1994 Mid-American Conference baseball tournament
- Teams: 4
- Format: Double-elimination
- Finals site: Gene Michael Field; Kent, OH;
- Champions: Central Michigan (1st title)
- Winning coach: Dean Kreiner (1st title)
- MVP: Tim Fails (Kent State)

= 1994 Mid-American Conference baseball tournament =

American collegiate baseball tournament

The 1994 Mid-American Conference baseball tournament took place in May 1994. The top four regular season finishers met in the double-elimination tournament held at Gene Michael Field on the campus of Kent State University in Kent, Ohio. This was the sixth Mid-American Conference postseason tournament to determine a champion. Fourth seeded won their first tournament championship to earn the conference's automatic bid to the 1994 NCAA Division I baseball tournament.

== Seeding and format ==
The top four finishers based on conference winning percentage only, participated in the tournament. The teams played double-elimination tournament. Central Michigan claimed the fourth seed over Western Michigan by tiebreaker.

..........

### Required action 1
Give every field label in the fact list at the top of the article on the 1994 Mid-American Conference baseball tournament.
### Required action 2
Continue the article on the 1994 Mid-American Conference baseball tournament from its last sentence.

(Saved entries)

..........

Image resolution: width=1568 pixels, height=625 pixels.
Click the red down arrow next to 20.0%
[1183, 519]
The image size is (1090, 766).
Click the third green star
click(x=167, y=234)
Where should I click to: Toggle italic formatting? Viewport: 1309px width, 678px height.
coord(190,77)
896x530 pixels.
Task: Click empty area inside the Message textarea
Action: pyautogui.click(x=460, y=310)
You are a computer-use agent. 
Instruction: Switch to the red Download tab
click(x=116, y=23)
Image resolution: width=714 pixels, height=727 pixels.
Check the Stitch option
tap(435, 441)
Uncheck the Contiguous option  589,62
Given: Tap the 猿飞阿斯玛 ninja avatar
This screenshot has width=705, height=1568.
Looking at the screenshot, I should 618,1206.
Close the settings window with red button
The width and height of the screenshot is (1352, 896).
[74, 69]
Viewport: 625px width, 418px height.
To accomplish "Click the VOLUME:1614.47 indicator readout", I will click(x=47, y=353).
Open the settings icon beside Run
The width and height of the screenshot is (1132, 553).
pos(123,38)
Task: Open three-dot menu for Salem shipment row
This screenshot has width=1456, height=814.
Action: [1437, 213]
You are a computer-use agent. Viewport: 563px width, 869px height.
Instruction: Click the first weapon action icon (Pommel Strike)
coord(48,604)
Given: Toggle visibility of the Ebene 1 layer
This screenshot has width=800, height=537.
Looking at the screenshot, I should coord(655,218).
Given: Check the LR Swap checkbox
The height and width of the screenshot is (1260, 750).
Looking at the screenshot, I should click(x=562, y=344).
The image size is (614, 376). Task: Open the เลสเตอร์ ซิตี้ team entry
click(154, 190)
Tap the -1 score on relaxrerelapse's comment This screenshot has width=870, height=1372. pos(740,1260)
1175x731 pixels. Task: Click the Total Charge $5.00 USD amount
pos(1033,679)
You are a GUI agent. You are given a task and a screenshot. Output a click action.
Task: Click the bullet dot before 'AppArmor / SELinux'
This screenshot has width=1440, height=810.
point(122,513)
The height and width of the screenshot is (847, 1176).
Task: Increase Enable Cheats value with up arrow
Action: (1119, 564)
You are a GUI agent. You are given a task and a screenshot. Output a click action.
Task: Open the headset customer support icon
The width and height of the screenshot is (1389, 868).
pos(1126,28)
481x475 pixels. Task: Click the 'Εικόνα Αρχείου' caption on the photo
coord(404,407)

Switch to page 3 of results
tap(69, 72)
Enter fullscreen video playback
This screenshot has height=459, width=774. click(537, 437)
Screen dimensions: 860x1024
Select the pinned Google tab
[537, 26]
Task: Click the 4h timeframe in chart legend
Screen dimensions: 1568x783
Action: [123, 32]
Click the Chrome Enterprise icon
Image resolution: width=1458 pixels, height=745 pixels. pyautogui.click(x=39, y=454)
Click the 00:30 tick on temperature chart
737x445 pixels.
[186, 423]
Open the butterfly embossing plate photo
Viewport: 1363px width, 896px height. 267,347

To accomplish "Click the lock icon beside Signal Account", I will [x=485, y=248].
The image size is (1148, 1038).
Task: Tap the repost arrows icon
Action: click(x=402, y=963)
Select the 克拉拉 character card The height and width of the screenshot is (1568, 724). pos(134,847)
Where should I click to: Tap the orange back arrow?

..........

### Exercise output 1
Teams
Format
Finals site
Champions
Winning coach
MVP

### Exercise output 2
| Team | W | L | PCT | GB | Seed |
|---|---|---|---|---|---|
| Kent State | 18 | 7 | .720 | – | 1 |
| Ohio | 18 | 10 | .643 | 1.5 | 2 |
| Bowling Green | 16 | 10 | .615 | 2.5 | 3 |
| Central Michigan | 18 | 12 | .600 | 2.5 | 4 |
| Western Michigan | 18 | 12 | .600 | 2.5 | – |
| Eastern Michigan | 15 | 12 | .556 | 4 | – |
| Toledo | 12 | 16 | .429 | 7.5 | – |
| Akron | 10 | 16 | .385 | 8.5 | – |
| Miami | 9 | 21 | .300 | 11.5 | – |
| Ball State | 4 | 22 | .154 | 14.5 | – |

== All-Tournament Team ==
The following players were named to the All-Tournament Team.

| Name | School |
|---|---|
| Travis Miller | Kent State |
| Mike Snopkowski | Ohio |
| Tim Fails | Kent State |
| Sean Freeman | Kent State |
| Kevin Young | Central Michigan |
| Kevin Zellers | Kent State |
| Tony Carroll | Central Michigan |
| Andy Kruger | Central Michigan |
| Steve Smetana | Kent State |
| Chris Mongriardo | Kent State |

=== Most Valuable Player ===
Tim Fails won the Tournament Most Valuable Player award. Fails played for Kent State.